Introductions exchanged, I gave her a business card and asked if she had time for an interview. I sat on the table beside the typewriter, and she settled on the couch.

“I spend a lot of time writing,” she said. “That’s really what I do; I’m a songwriter first. And I find that traveling around and touring and getting to play festivals like this in places I probably otherwise wouldn’t get to visit adds a lot to my writing portfolio.”

Originally from Cape Breton Island, Nova Scotia, Canada, Mikol recently released her second album, “Creature,” and a related booklet of poetry, lyrics and stories, “Creature of Habit.” Her song, “Twenty Something Girl,” (from the new album) took first place in the Folk category of the 2011 John Lennon Songwriting Contest.

“I’m not in denial at all,” she said when asked her age (for the record, 29). “It’s a good thing my song ‘Twenty Something Girl’ did what it did this year. Otherwise I’d be a liar.”

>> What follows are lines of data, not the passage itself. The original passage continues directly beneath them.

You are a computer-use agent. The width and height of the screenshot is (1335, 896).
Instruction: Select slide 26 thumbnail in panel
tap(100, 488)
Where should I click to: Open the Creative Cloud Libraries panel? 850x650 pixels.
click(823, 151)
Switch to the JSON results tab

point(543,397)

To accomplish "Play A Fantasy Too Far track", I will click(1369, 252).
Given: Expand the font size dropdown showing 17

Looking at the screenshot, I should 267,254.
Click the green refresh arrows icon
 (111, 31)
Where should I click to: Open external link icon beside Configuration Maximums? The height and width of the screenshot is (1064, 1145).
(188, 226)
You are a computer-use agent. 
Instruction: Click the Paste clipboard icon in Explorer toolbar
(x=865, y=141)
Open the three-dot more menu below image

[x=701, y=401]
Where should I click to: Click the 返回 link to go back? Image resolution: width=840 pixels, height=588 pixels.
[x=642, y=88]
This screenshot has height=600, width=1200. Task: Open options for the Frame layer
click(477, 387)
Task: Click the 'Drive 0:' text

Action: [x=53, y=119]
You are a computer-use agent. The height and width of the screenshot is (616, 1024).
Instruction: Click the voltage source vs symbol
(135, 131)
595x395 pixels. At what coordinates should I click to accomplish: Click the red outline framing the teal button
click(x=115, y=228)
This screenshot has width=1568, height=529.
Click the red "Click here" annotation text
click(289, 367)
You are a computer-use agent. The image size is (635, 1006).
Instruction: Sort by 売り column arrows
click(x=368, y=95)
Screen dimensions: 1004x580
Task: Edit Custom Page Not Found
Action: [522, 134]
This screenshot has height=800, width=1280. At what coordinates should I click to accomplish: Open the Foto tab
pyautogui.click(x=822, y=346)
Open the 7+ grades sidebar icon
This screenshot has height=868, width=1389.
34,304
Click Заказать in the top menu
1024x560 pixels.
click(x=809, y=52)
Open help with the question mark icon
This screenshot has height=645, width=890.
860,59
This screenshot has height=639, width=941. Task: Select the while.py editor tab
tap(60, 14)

Mikol was quick to smile and laughed easily, emotions as true and earnest as her lyrics, which explore themes as big as social conscience and as universal as personal loss. She claims to be a “creature of habit” and wonders what sort of being other humans might claim to be.

To that end, she employs one of the manual typewriters that she said she collects “obsessively” and uses when writing.

“Along with my tour, I’ve been taking my typewriter to all the towns that I play in and leaving it in public spaces for people to respond and participate in this public art project,” she said. “I type ‘What Kind of Creature are You?’ on the top and invite people to give me some kind of response. I’m collecting all these pages for the next couple of months … and will be turning it into something else, which is still a mystery at this point.”

This was not her first visit to Seaside. Mikol stayed a month in 2011 as an artist-in-residence with the “Escape to Create” program (which she called “lovely and supportive”), working on short film scripts and poems that resulted in her book. During that stay, she spent a lot of time at Central Square Records.

“I would come and sit on this couch and write,” she said. “They always play amazing music. … It’s a really good hangout, and they also supply you with caffeine. It’s like, a record store that gives you coffee? How could that be better?”